I am truly embarrassed by how little I knew about sports nutrition when I started cycling. I mean the “cover your face and hide” type of embarrassment. I started cycling to lose weight, so I thought the best way to do it would be to starve myself on a ride and drink only water. Bad idea—in fact it was just stupid. After an hour ride I was worn out—then it took me two days to recover, but I took solace in the fact I had given myself a good workout (what a fool).
After a few months on the bike my friends were telling me I was “bonking” or “hitting the wall.” I didn’t know what either of these phrases meant at the time, but they told me I just needed to eat a lot of carbs on the ride and everything would be fine. Without any guidelines to go by I began ingesting too many carbs and started gaining weight again—in spite of increasing my workout time! After reading The Performance Zone: Your Nutrition Action Plan for Greater Endurance & Sports Performance, by John Ivy and Robert Portman, my cycling life changed forever! This book is a primer on how your muscles grow, work, get fuel and recover. It explains how to calculate your hydration, carbohydrate and protein needs for your particular sport.

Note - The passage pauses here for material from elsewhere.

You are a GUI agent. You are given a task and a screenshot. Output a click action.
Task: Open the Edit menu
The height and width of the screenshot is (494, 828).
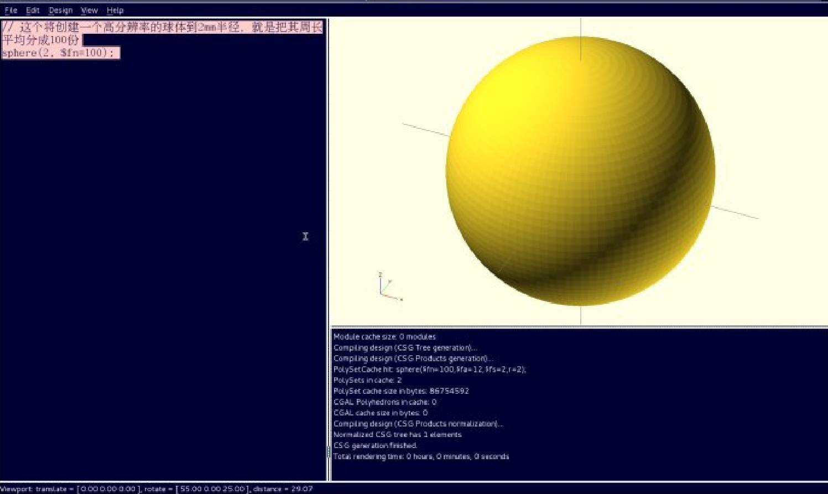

I would call The Performance Zone a “must read” for anyone participating in endurance sports, such as cycling, hockey, swimming, football, etc. In my situation, based upon cycling speed, weight and a few other factors, I was able to plot out a suitable course of action. I followed the instructions and started consuming 30 grams of carbohydrates every 30 minutes and my performance vastly improved (I am a Clydesdale, so your needs will vary). Not only did my speed and distance improve, but so did my recovery time. I quickly went from getting exhausted after an hour ride to riding for three or four hours before work and then doing it again the next morning.
This book is available from Amazon.com in both paperback and Kindle editions for under $10.00.